Mai and Brown are joined on the Canadian team by fellow Ottawa players Glen Barber, 17, and Yuanling Yuan, 9.

They qualified for the world championships by finishing in the top three in their age group at the Canadian Youth Chess Championship this past summer.

But Patrick McDonald, youth co-ordinator for the Chess Federation of Canada, says the scale of the world championship makes it unlike any tournament held in this country. Nearly 1,000 players from 80 countries are competing in the event.

“(The championship) is massive,” says McDonald, who attended the tournament last year with his son.

“There’s tremendous excitement — it feels like you’re at the Olympics.”

McDonald says another dramatic difference will be the level of competition.

He says other countries, particularly those in Eastern Europe, take a keener interest in chess.

And unlike Canada, some foreign governments even provide funding for chess programs.

The result is a stronger national team for those countries.

Frarey agrees. He says the discrepancy in talent is particularly obvious in Barber’s under-18 age bracket, because Canadian children tend to abandon chess in favour of physical activities as they reach their teens.

As a result, players like Barber, a Grade 12 student at Lisgar Collegiate Institute, don’t have many opponents their own age to practice against.

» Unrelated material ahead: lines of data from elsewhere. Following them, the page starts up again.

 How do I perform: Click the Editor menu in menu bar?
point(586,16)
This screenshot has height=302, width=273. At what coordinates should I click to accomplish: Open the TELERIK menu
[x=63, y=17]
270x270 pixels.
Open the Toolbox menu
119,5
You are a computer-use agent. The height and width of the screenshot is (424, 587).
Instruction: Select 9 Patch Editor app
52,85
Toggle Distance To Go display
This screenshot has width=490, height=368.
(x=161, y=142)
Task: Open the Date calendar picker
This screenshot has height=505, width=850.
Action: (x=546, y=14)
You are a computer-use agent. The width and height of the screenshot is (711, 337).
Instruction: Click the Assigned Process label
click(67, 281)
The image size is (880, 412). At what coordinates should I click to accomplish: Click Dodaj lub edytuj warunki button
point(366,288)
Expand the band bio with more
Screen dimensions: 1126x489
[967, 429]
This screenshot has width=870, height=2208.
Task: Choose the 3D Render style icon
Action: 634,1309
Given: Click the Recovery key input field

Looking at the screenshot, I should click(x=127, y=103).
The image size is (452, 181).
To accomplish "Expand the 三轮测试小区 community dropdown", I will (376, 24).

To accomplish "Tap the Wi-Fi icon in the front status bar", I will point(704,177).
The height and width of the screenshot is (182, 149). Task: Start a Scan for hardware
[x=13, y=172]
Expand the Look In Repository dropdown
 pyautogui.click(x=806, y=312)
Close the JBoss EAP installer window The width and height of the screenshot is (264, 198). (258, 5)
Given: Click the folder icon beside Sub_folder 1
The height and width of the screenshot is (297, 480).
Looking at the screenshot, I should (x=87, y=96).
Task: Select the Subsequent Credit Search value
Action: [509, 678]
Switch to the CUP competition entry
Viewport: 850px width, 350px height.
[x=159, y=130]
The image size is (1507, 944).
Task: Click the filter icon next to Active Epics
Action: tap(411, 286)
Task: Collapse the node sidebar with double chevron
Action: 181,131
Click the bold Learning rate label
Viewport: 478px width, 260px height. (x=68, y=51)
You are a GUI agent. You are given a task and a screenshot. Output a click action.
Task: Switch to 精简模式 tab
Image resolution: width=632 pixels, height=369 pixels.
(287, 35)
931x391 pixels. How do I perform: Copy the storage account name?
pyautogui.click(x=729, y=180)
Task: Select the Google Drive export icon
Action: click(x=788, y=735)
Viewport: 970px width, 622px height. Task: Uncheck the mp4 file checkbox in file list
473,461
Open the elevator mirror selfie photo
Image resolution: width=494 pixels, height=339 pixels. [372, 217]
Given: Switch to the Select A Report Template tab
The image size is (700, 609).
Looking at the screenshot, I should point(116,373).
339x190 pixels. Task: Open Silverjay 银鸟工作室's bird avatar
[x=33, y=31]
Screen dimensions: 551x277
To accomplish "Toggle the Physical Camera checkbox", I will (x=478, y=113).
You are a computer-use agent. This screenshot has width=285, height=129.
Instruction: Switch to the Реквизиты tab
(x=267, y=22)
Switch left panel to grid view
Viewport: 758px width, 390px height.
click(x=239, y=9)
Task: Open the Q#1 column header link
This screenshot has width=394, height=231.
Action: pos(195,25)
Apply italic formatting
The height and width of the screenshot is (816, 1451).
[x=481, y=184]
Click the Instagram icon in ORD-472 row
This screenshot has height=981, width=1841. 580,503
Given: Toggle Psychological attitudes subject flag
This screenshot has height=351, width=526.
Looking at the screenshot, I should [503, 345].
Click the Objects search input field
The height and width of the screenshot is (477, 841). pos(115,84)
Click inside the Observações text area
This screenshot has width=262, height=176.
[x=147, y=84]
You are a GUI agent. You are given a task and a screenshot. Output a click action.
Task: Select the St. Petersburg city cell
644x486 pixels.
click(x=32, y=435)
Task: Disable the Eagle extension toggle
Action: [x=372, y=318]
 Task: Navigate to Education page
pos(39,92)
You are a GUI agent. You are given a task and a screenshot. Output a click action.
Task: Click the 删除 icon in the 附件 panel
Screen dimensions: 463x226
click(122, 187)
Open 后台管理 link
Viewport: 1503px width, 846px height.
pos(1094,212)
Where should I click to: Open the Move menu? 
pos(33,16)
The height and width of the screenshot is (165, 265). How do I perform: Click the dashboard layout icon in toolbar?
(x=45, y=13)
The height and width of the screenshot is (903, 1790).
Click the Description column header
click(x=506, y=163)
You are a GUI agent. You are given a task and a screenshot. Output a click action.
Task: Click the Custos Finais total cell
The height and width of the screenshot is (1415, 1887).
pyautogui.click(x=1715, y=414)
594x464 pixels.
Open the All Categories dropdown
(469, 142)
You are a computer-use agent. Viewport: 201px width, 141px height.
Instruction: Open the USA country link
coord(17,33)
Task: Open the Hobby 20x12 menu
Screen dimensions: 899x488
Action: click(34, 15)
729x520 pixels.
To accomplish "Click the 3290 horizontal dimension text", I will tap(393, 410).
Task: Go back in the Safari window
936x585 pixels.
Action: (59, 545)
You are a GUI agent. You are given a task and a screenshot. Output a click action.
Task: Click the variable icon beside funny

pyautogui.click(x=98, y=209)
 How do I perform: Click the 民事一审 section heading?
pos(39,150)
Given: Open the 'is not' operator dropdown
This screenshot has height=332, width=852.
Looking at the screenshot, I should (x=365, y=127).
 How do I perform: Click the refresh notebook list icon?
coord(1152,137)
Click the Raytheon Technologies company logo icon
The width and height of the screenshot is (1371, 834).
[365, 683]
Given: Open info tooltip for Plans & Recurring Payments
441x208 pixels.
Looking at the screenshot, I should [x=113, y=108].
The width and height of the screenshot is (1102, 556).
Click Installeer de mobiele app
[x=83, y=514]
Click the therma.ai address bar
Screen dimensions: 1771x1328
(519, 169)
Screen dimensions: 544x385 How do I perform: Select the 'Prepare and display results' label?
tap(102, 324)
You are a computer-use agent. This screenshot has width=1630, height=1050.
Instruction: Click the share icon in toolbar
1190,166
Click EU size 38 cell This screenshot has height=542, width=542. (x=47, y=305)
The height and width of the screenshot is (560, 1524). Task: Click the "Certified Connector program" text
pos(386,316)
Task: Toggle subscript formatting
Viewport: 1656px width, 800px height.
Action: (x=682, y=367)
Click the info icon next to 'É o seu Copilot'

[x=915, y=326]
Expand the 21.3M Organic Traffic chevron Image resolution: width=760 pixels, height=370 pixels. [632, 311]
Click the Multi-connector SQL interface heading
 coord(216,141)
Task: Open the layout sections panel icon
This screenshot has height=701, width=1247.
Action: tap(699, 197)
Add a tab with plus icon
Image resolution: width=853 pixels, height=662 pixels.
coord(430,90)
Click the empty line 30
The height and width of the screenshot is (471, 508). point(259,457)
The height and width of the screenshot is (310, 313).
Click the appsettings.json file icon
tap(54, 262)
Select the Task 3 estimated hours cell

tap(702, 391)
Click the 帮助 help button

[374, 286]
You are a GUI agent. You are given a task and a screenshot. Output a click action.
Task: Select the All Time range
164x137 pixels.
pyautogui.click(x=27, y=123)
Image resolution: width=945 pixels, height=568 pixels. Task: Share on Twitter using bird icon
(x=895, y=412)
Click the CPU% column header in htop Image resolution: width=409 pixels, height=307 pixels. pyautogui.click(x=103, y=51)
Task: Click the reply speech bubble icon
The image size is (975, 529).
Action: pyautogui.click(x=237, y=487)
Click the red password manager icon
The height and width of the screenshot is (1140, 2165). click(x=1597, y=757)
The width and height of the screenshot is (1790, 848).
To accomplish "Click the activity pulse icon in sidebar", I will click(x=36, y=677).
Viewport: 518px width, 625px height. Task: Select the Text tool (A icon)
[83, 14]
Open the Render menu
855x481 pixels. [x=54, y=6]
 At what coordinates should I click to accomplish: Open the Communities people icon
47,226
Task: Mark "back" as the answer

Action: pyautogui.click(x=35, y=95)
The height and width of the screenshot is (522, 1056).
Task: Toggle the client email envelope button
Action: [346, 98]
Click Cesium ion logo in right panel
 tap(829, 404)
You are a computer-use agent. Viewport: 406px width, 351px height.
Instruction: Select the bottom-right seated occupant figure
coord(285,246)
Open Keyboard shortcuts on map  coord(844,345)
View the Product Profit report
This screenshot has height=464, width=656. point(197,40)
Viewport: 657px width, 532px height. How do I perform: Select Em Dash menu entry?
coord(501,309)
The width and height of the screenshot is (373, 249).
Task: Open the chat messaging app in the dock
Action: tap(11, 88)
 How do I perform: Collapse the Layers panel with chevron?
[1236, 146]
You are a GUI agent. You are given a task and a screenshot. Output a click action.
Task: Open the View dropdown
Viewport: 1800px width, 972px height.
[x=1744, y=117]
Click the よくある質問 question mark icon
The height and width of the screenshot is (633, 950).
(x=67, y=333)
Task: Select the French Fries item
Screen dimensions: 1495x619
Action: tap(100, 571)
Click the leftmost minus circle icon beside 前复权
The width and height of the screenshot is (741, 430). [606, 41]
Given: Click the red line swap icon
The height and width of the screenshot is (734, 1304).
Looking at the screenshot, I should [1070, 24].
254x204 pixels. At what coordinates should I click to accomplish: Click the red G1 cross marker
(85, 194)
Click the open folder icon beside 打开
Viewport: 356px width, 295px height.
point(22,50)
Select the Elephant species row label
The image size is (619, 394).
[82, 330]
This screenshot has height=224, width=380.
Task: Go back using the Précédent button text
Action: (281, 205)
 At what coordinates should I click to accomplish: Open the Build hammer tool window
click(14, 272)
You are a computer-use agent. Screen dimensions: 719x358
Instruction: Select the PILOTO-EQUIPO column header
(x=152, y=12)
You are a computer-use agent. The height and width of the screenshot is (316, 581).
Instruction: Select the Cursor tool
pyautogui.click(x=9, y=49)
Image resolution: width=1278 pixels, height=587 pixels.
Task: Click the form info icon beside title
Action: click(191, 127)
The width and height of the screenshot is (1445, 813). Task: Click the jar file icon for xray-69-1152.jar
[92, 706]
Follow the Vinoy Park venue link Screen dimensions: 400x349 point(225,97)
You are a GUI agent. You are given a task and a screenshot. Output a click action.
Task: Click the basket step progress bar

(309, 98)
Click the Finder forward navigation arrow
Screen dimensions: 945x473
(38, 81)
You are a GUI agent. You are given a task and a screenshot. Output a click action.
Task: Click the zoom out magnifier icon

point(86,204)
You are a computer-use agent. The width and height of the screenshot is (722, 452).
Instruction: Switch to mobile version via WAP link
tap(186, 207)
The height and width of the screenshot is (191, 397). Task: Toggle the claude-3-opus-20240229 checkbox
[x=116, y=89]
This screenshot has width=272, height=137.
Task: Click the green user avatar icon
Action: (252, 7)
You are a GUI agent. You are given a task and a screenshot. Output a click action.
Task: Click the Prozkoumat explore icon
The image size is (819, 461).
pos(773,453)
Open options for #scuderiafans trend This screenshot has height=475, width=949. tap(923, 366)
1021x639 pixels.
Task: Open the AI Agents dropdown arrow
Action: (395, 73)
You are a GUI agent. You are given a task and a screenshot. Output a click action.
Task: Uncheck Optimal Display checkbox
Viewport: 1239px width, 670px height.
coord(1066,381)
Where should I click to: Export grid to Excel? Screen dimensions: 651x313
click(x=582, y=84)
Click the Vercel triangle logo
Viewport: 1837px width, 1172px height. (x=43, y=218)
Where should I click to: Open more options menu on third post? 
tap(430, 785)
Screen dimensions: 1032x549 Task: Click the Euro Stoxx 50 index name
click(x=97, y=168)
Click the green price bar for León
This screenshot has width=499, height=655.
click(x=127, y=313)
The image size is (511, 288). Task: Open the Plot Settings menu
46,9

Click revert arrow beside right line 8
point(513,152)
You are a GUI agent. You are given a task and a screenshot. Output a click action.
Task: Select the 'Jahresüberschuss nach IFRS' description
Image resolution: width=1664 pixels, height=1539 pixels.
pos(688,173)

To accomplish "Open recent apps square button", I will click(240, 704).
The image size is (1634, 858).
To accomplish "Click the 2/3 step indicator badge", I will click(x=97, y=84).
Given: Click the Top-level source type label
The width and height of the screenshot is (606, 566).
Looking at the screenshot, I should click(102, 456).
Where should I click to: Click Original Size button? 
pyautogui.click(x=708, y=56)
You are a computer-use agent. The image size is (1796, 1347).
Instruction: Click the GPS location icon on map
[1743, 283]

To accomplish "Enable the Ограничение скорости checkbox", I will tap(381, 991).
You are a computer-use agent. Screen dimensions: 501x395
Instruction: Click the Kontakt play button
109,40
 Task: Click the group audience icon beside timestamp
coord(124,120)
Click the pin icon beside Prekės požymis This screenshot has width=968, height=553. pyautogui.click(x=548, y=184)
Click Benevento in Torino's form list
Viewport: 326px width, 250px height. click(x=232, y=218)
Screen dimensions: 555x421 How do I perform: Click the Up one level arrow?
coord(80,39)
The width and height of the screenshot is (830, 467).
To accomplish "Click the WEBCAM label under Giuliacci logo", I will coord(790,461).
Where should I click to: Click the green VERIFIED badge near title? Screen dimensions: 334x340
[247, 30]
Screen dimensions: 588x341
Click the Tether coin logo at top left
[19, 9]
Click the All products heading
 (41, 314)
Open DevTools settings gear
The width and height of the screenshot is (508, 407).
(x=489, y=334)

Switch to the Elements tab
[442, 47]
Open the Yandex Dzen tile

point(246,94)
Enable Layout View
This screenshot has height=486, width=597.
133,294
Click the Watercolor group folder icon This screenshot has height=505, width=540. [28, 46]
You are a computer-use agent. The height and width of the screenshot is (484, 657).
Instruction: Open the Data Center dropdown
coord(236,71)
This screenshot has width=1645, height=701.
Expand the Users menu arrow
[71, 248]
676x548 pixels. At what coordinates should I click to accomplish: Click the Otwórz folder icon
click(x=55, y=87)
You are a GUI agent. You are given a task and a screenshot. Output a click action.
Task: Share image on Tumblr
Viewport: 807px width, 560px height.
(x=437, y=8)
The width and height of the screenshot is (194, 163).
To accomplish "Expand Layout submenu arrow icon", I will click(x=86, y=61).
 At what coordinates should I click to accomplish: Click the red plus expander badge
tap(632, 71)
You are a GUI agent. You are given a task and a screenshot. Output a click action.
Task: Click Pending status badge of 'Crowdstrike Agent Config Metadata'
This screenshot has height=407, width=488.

“I hear the competition is really extreme in Greece, but you can’t let it bog you down,” says Barber, who began playing chess 10 months ago. “You can’t get all scared or humbled – you have to go and play to win.”

To prepare, Barber says he reads chess books two hours a night, works with a coach, and plays as many matches as possible. Yuanling says she works at her game for nearly seven hours each day. Brown says he studies for 30 minutes a day and works with his own coach once a week.

“Overall, I think the Canadian kids are well balanced,” says McDonald. “I feel strongly that it’s good to work at [chess], but you’ve got to live the rest of your life too.”

But that didn’t stop Mai and Brown from taking the day off school to participate in the simul-chess exhibition. Over the course of the afternoon the boys took on both seasoned chess players and others who were playing for the first time in years. Frarey says the boys lost to around 13 of the 69 players that signed up to play.

“I think on a one-to-one basis he would have clobbered me big time,” said Stephen Reid, one of the few winners. “[I think] they’ll represent themselves and Canada well.”